Foot Trauma with Discoloration: Diagnosis and Management
Most Likely Diagnosis
This patient most likely has a soft tissue contusion or hematoma from blunt trauma, but you must immediately rule out more serious injuries including fracture, compartment syndrome, vascular injury, and deep vein thrombosis before assuming a benign diagnosis.

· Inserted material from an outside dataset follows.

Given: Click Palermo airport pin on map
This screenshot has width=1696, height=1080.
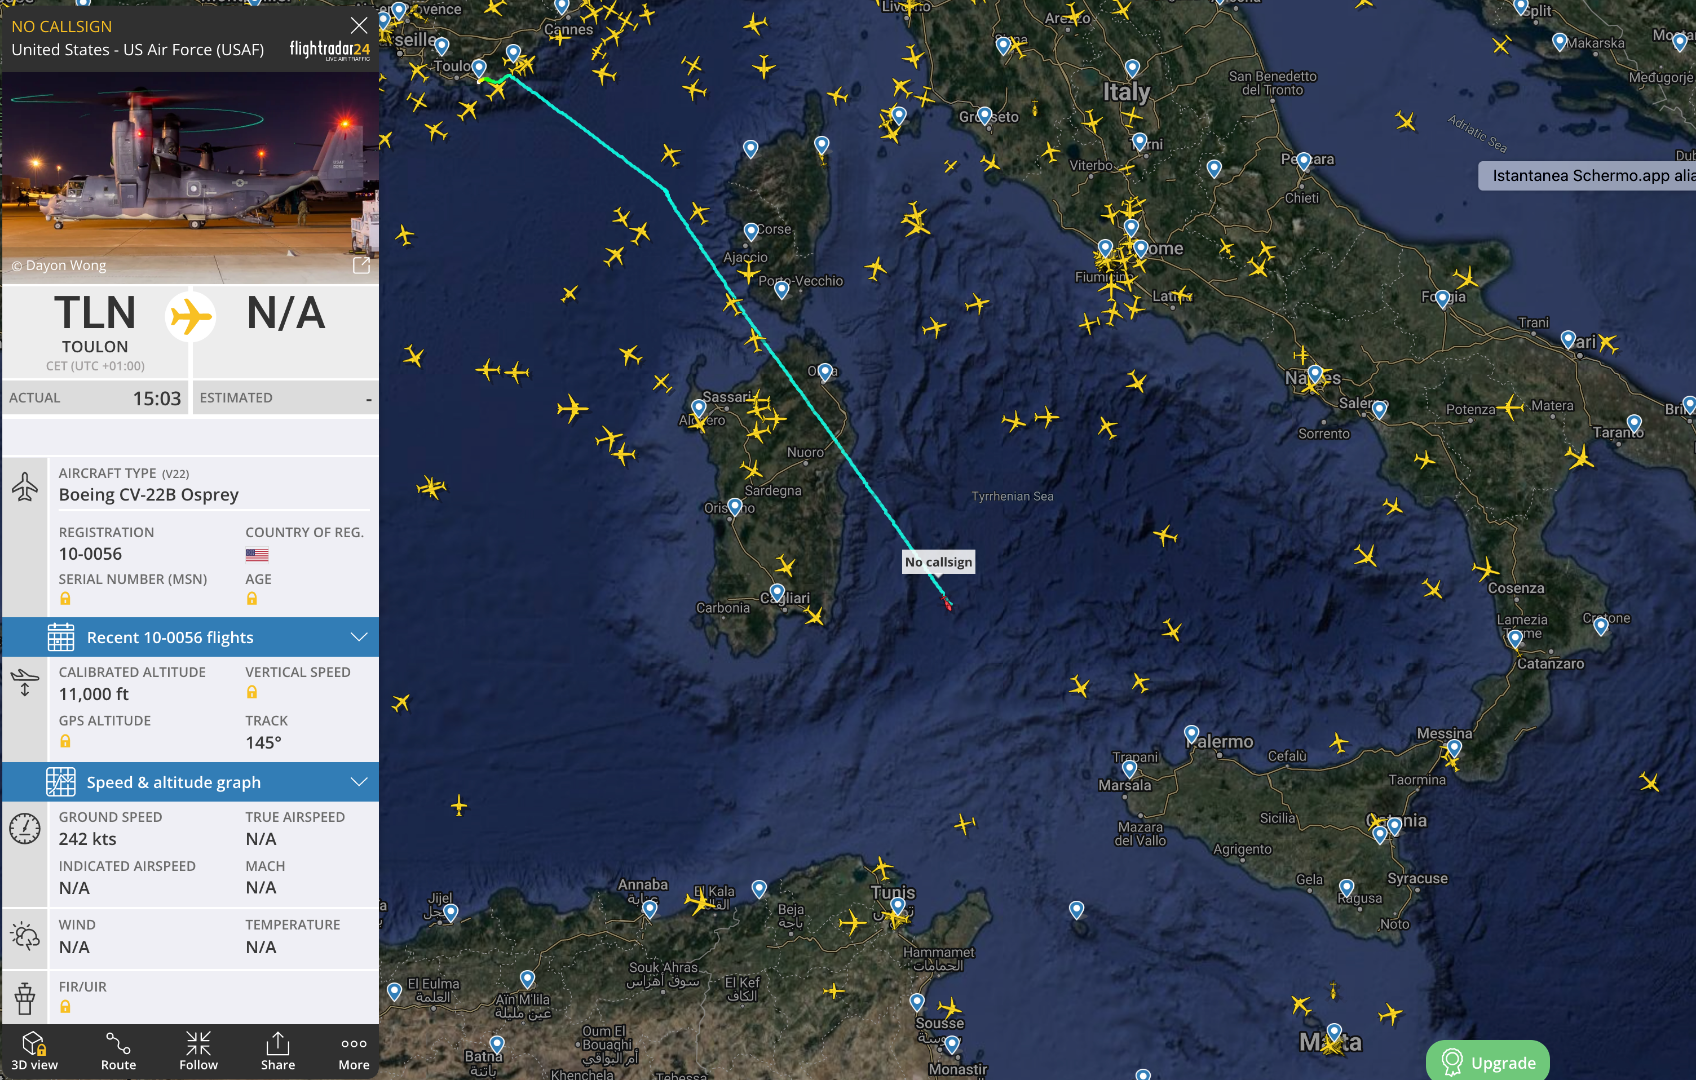Looking at the screenshot, I should (x=1191, y=735).
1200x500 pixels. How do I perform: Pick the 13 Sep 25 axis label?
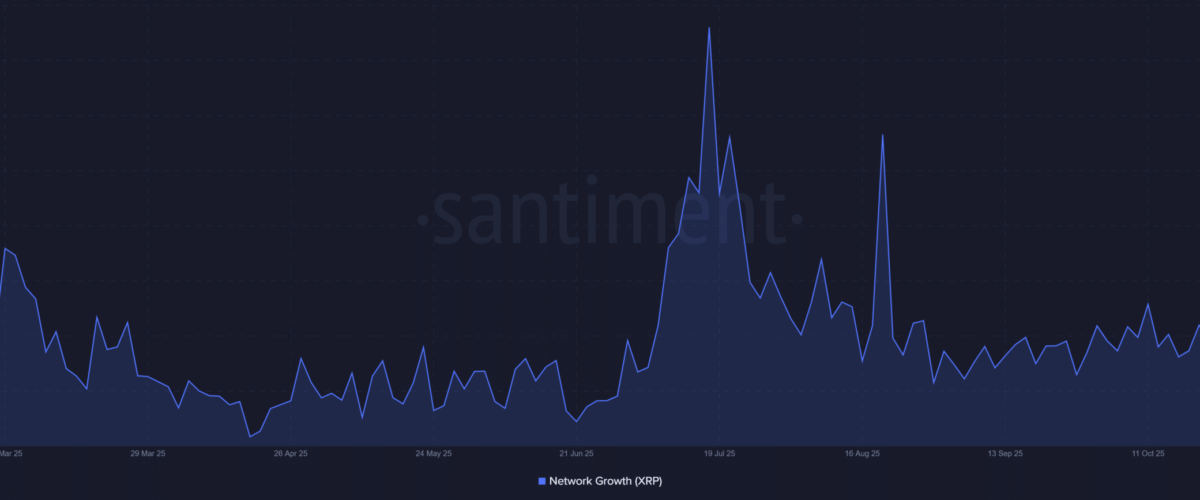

Immediate Clinical Assessment
Critical Physical Examination Findings to Document
- Vascular status: Palpate dorsalis pedis and posterior tibial pulses bilaterally; absent pulses indicate potential vascular injury requiring immediate intervention 1, 2
- Compartment syndrome signs: Severe pain out of proportion to injury, pain with passive stretch of toes, tense swelling, paresthesias 2, 3
- Skin integrity: Look for lacerations, open wounds, or signs of penetrating injury 4
- Neurovascular function: Test sensation and motor function in all distributions 2, 5
- Bone tenderness: Apply the Ottawa foot rules to determine need for radiography 4
Ottawa Foot Rules Application
Obtain foot radiographs if the patient has midfoot pain AND any one of the following 4:
- Point bone tenderness at the navicular
- Point bone tenderness at the base of the fifth metatarsal
- Inability to bear weight or walk 4 steps immediately after injury or in the emergency department
Do NOT apply Ottawa rules if any exclusionary criteria exist 4:
- Penetrating trauma
- Skin wounds
10 days post-trauma
- Polytrauma
- Altered sensorium
- Neurologic abnormality affecting the foot
- Underlying bone disease
Initial Imaging Strategy
If Ottawa Rules Are Positive or Cannot Be Applied
Obtain three-view radiographs of the foot (AP, oblique, lateral) as the initial imaging modality 4. This has 99% sensitivity for detecting foot fractures and is the appropriate first-line test 4.
If Vascular Injury Is Suspected
Hard signs of vascular injury (absent pulses, expanding hematoma, pulsatile bleeding, bruit/thrill) mandate immediate surgical consultation 2. Consider CT angiography of the lower extremity if arterial injury is suspected based on mechanism or physical examination 4.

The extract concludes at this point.